Jakarta, NU Online
Maroko akhir-akhir ini kerap menjadi topik pembicaraan. Hal ini tentu karena tidak banyak menyangka tim sepak bolanya bakal mencapai babak semifinal Piala Dunia 2022 Qatar. Ia akan melawan juara bertahan Prancis pada Kamis (15/12/2022) dini hari WIB.
Kemenagannya ini salah satunya ditopang oleh kemampuan pemain-pemainnya yang sudah berada di level papan atas, seperti Hakim Ziyech dan Achraf Hakimi. Dua nama tersebut paling tidak bermain di klub-klub elit Eropa.

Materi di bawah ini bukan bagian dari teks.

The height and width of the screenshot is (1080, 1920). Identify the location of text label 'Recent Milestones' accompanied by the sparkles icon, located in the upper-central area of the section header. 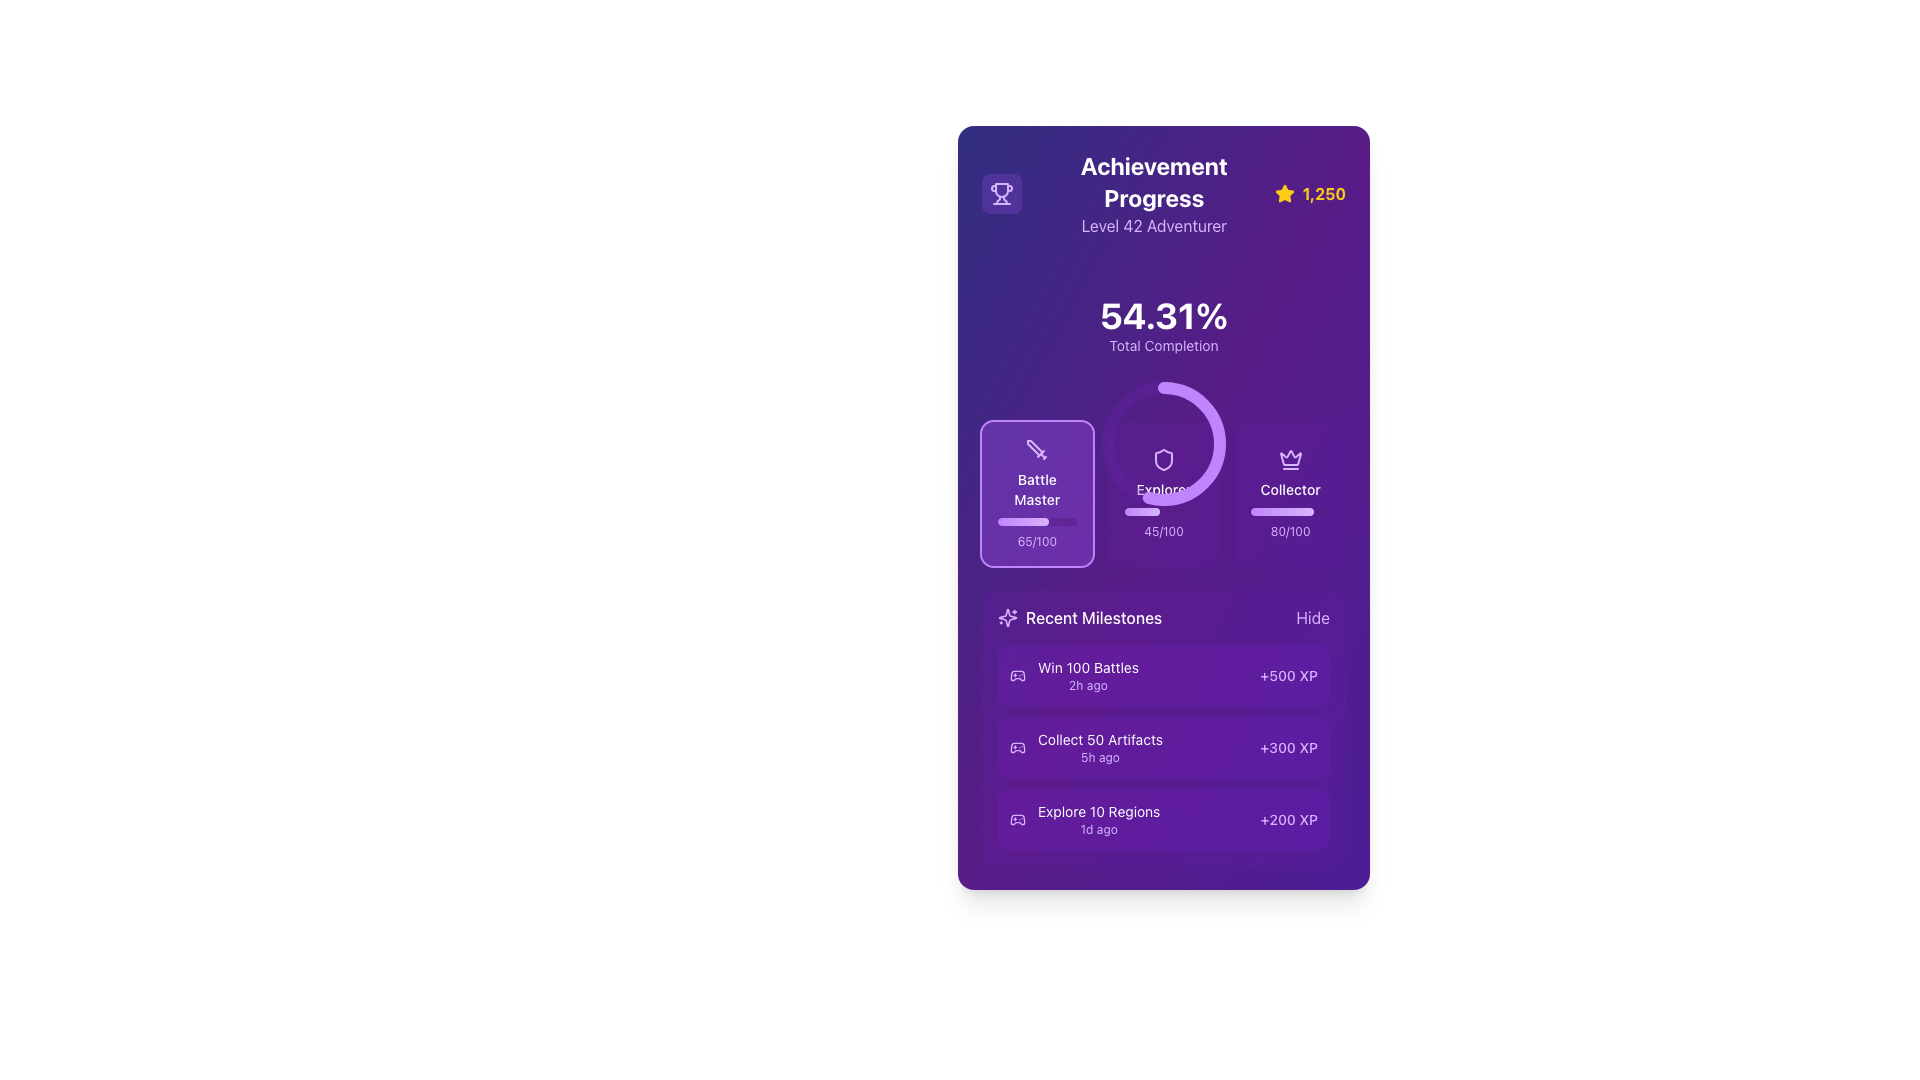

Bukan hanya memiliki pemain-pemain sepak bola di level papan atas, Maroko juga memiliki ulama-ulama yang berkaliber tinggi. Setidaknya, NU Online dalam tulisan ini menghadirkan tiga nama ulama yang patut diteladani umat Islam.
1. Sayyid Ahmad At-Tijani
Sayyid Ahmad bin Muhammad At-Tijani adalah ulama pendiri Tarekat Tijaniyah. Ia lahir di Maroko pada tahun 1150 H atau bertepatan dengan tahun 1737 M. Saat mudanya, Syekh Tijani mengembara dari satu tempat ke tempat lain, dari satu guru ke guru lain untuk belajar dan terus belajar. Tak pelak, kecerdasan dan kemampuannya dalam berbagai bidang keilmuan menempatkannya sebagai sosok ulama yang multidisipliner.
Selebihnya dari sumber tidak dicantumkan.